Mettons-nous au point de vue de l’auteur. Embrassons d’un seul coup d’œil le tableau d’ensemble qu’il expose, et demandons-nous si pour la France en particulier il est d’une exactitude satisfaisante. M. Laboulaye entre en matière par un résumé de savans travaux de Niebuhr, qui ont montré dans l’ancienne Rome deux sortes de propriété : le dominium, ou domaine privé, bien patrimonial, dont l’inviolabilité ne fut jamais contestée ; et les possessions, ou terres publiques dont le fonds appartenait à l’état, mais dont la jouissance pleine et entière était obtenue, en vertu d’un bail perpétuel, par les familles patriciennes. Une exploitation commune à ces possessions et aux propriétés patrimoniales du noble fermier finissait par confondre ces deux natures de biens, de telle sorte que leur séparation devenait impossible, et que le contrat de bail obtenait en réalité toute la puissance d’un acte d’acquisition. Ainsi se formaient ces vastes domaines qui, selon l’unanime témoignage des politiques anciens, causèrent la ruine du sol italique. Ce que la plèbe demandait avec tout l’emportement du désespoir, c’était non pas la spoliation des héritages paternels, mais une répartition plus équitable des terres publiques, réserve sacrée de l’état, acquisition commune à laquelle chacun avait contribué de son sang et de ses sueurs. La lutte eut pour dernier résultat le renversement de la constitution républicaine : ainsi le voulait la loi fatale des révolutions. Quand un abus porte profit à une classe entière, il ne peut plus être corrigé que par un déclassement brutal, par une refonte générale et hasardée de tous les élémens dont la société se compose.
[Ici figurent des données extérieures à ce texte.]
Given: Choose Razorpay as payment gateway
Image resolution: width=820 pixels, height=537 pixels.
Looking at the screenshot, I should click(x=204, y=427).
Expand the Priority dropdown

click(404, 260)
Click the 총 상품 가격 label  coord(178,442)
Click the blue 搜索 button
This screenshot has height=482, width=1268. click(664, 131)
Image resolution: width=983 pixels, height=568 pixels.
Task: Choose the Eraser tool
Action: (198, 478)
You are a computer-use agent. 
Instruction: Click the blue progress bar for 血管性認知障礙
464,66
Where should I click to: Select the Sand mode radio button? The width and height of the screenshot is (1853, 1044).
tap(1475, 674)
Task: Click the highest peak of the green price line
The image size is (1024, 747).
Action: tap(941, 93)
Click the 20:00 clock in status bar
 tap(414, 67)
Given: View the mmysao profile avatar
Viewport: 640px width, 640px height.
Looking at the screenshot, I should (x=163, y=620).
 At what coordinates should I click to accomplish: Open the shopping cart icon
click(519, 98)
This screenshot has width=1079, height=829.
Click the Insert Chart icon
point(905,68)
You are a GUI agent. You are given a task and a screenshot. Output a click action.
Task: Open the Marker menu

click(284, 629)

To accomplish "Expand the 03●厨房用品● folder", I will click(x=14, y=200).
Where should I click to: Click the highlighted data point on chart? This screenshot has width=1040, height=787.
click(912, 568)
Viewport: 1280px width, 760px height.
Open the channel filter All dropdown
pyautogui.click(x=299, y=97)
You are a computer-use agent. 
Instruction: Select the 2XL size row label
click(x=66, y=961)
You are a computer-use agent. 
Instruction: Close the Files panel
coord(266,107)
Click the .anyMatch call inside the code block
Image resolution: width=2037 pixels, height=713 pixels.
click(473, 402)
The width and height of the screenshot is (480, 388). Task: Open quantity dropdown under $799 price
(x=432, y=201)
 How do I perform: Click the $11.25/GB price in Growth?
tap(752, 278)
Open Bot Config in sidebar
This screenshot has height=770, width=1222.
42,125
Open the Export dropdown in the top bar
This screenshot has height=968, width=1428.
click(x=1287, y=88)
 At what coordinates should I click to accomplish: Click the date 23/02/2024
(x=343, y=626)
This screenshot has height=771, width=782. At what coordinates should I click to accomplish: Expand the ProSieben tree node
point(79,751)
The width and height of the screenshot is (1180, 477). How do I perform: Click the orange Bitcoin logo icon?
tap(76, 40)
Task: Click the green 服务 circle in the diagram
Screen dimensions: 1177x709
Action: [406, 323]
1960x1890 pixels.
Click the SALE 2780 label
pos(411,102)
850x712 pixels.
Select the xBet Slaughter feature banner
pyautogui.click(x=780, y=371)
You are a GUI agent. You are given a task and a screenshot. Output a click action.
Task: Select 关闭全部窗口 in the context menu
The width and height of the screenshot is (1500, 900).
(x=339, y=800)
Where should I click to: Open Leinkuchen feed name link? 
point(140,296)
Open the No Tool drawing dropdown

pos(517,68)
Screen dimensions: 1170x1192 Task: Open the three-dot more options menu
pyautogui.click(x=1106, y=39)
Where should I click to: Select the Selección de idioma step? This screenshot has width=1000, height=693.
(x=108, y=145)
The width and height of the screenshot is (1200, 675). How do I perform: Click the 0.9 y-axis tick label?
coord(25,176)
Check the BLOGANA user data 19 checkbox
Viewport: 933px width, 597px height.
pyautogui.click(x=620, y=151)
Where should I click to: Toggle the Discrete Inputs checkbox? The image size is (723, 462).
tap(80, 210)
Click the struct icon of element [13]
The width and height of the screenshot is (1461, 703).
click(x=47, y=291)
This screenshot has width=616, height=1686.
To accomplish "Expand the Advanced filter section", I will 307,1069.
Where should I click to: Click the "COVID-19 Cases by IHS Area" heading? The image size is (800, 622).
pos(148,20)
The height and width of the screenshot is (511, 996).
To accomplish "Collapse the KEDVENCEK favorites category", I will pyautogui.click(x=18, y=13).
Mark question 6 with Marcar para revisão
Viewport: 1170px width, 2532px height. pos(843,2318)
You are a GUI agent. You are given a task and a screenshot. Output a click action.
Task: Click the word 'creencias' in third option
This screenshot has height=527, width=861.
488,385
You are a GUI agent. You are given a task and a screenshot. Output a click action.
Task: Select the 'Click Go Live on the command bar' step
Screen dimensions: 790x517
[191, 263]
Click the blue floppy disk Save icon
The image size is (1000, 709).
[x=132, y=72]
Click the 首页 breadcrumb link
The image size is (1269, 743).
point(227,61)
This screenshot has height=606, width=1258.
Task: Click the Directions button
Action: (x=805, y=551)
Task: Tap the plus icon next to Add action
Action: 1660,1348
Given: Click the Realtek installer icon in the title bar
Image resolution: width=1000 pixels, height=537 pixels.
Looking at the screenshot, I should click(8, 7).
Ces débats intérieurs de la république romaine, éclairés par le rayonnement des plus vives intelligences, seront l’éternelle leçon des hommes d’état.

Quoique l’histoire de nos ancêtres ait été tristement laissée dans les ténèbres, on croit distinguer qu’à l’époque où les lois agraires agitaient la société romaine, la nation gauloise était en proie à des convulsions de même nature.

Comment le sol gaulois se trouvait-il partagé entre les cités, ou petits états déjà constitués, et les rois, comme disaient les Latins, c’est-à-dire les chefs de tribus, qui sans doute résistaient avec une sauvage énergie aux envahissemens de la civilisation ? Quel était le rôle des classes inférieures ? Ces ambactes, dont l’antiquité a parlé diversement, étaient-ils des esclaves sans personnalité, comme ceux des Romains, ou bien des cliens attachés aux nobles, comme César l’a donné à entendre, ou une caste condamnée au travail, supposition autorisée par la signification du mot ambachter, qui se retrouve dans les langues teutoniques ? Ou enfin, formaient-ils cette foule plébéienne que César a montrée abattue sous le joug de l’aristocratie ? Rechercher l’état des personnes, c’est établir la condition des terres, c’est faire l’histoire de la propriété. M. Laboulaye s’est abstenu de soulever des questions qu’il n’est pas possible de résoudre avec autorité : c’est trop de discrétion en pareille matière. Il y a en histoire des doutes savans, qui sont aussi instructifs que la discussion d’un texte. Les premières pages de toutes les annales manquent toujours de précision, et les faits sortent forcément de certaines conjectures, comme l’arbre des racines qui disparaissent dans le sol. Il ne serait pas permis de négliger absolument l’âge celtique, si l’on écrivait spécialement l’histoire du droit de propriété dans notre pays. On sait, en effet, qu’à l’exception de la province qui, plus d’un siècle avant César, avait subi dans toute sa rigueur le droit de conquête, la Gaule, épuisée mais non rendue, obtint du vainqueur le libre exercice de ses lois et la consécration des intérêts existans. Après César vint la phalange des jurisconsultes, qui entreprit de compléter par la discussion l’œuvre ébauchée par les armes. La propriété, nécessairement ébranlée par la conquête, fut replacée sur une base dont le plan appartenait au génie romain. Mais cette restauration fut à coup sûr lente et laborieuse, et il serait peut-être fort difficile de dire à quelle époque de l’ère gallo-romaine elle se trouva pleinement accomplie.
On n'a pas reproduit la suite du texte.